29.6.21

Cancros, lutas

Como tenho bastantes probabilidades genéticas de um dia ter um cancro, pergunto-me muitas vezes como reagiria - como reagirei - se ou quando isso me acontecer. Só há duas alternativas: lutar ou não lutar. A minha propensão é para não "lutar" (aspas porque me apetece), mas toda a gente sabe que esse é o tipo de decisões que não se faz in abstracto. Só perante elas saberemos como reagiremos.

A verdade, porém, é que tenho uma amostra: o P. é um cancro que me rói o interior do corpo, o interior dos dias e das noites. E Deus sabe quanto luto - contra ele e contra a vontade de parar de lutar. Como um cancro, é muito mais do que a doença; e invade tudo. De repente dou por mim a lutar contra uma força dentro e outra fora, as duas atacando por vezes coordenada outras separadamente. Não me passa pela cabeça abandonar? Passa. Todas as horas, todos os minutos de todos os dias. Mas não o farei, pela simples razão de que não posso. "Não poder" tendo aqui um sentido simultaneamente metafísico e telúrico, como as forças que me atacam, vindas de dentro e de fora: não se pode abandonar uma luta contra algo que é mais forte do que nós. É como ceder a um ciclone: tu não cedes, ele é que ganha. Mas lutas até ao fim, porque não o deixas ganhar sem lutar. É como se só se pudesse perder contra iguais ou inferiores. Contra o que está acima, nem pensar em abandonar a luta. Questão de honra: perder  contra um igual é azar; acontece a qualquer. Não lutar contra um ciclone é cobardia. Não tem nome. (Isto é um bocado romanceado. Lutar contra um ciclone consiste sobretudo em fechar-se dentro do barco e esperar que ele não se parta. Curiosamente, essa espera está isenta de medo, daí a analogia: não tenho medo de ti, P. Tenho medo de te abandonar, isso sim: vergonhoso. Desonroso.)

Ou seja: se um dia tiver um cancro, sei como - muito provavelmente - reagirei.

- **EXCERTO DO MATERIAL**
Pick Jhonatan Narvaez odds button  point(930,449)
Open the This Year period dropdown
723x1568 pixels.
* * *
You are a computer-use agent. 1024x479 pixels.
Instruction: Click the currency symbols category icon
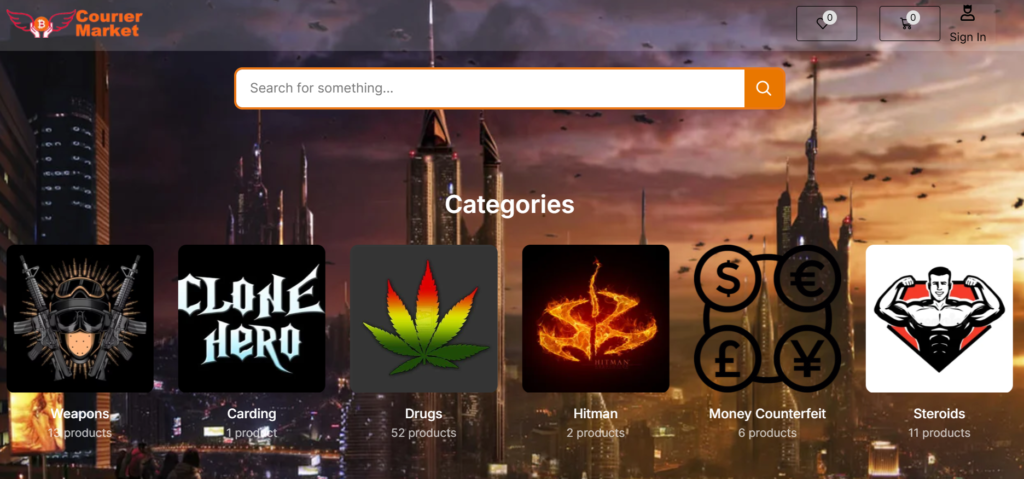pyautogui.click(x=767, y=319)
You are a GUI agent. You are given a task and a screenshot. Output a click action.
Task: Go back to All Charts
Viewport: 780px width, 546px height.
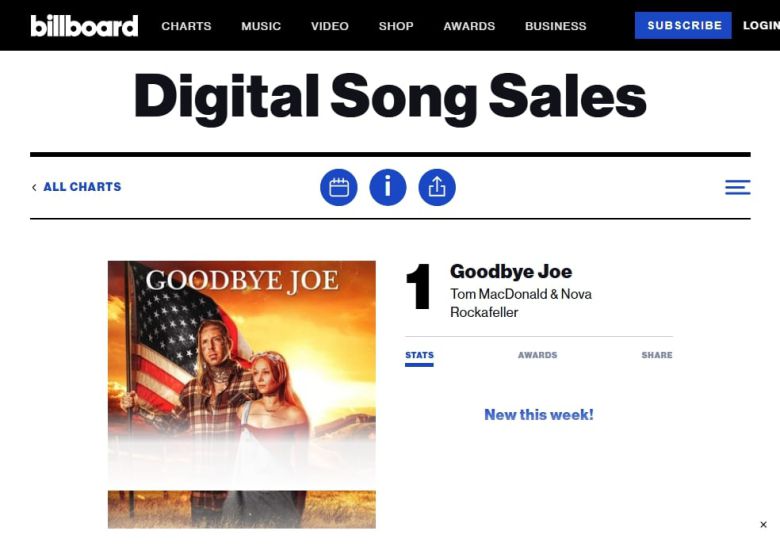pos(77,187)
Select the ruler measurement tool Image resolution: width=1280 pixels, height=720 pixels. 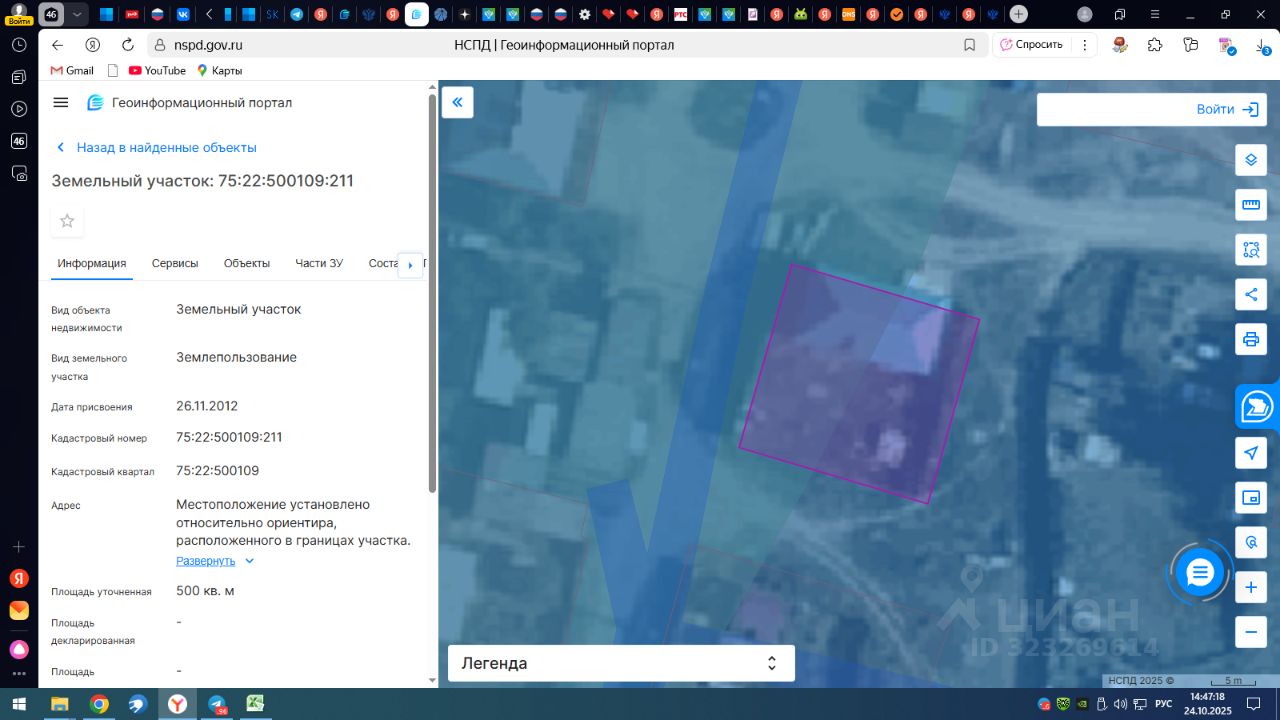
...
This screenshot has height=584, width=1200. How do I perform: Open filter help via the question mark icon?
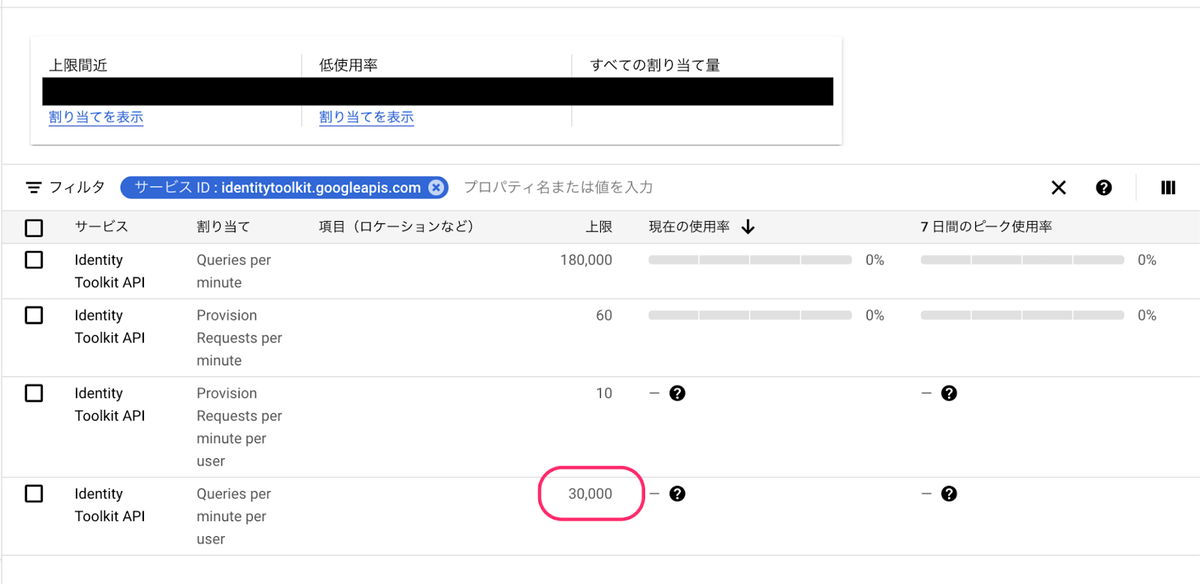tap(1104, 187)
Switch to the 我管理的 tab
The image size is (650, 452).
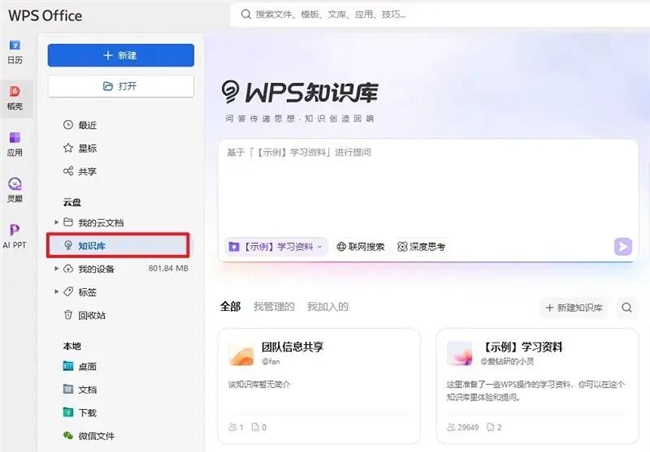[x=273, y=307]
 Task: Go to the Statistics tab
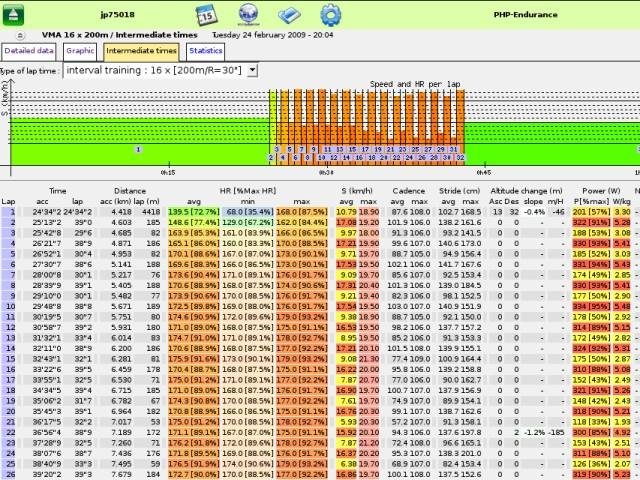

- **O QUE FAZER**
(a) No texto sobre cancros e lutas, reescreva em forma de lista, de modo mais breve, o parágrafo que começa por "A verdade, porém, é que tenho uma amostra", mantendo os factos principais.
(b) Transcreva do texto sobre cancros e lutas o trecho que começa nas palavras "Cancros, lutas" e termina depois de "saberemos como reagiremos.".
Responda apenas com base no texto.

- **RESULTADOS**
(a)
- P. é, para mim, como um cancro que me rói por dentro, de dia e de noite, e que invade tudo.
- Luto contra ele e contra a vontade de desistir, enfrentando uma força interior e outra exterior, que atacam umas vezes juntas, outras separadas.
- Penso em abandonar a todas as horas, mas não o farei, porque não posso: não se abandona uma luta contra algo mais forte do que nós.
- Perder contra um igual é azar; não lutar contra um ciclone é cobardia, uma questão de honra.
- A imagem é romanceada: lutar contra um ciclone é sobretudo fechar-se no barco e esperar que não se parta, uma espera sem medo.
- Não tenho medo de P.; tenho medo de abandonar P., o que seria vergonhoso e desonroso.

(b)
Cancros, lutas

Como tenho bastantes probabilidades genéticas de um dia ter um cancro, pergunto-me muitas vezes como reagiria - como reagirei - se ou quando isso me acontecer. Só há duas alternativas: lutar ou não lutar. A minha propensão é para não "lutar" (aspas porque me apetece), mas toda a gente sabe que esse é o tipo de decisões que não se faz in abstracto. Só perante elas saberemos como reagiremos.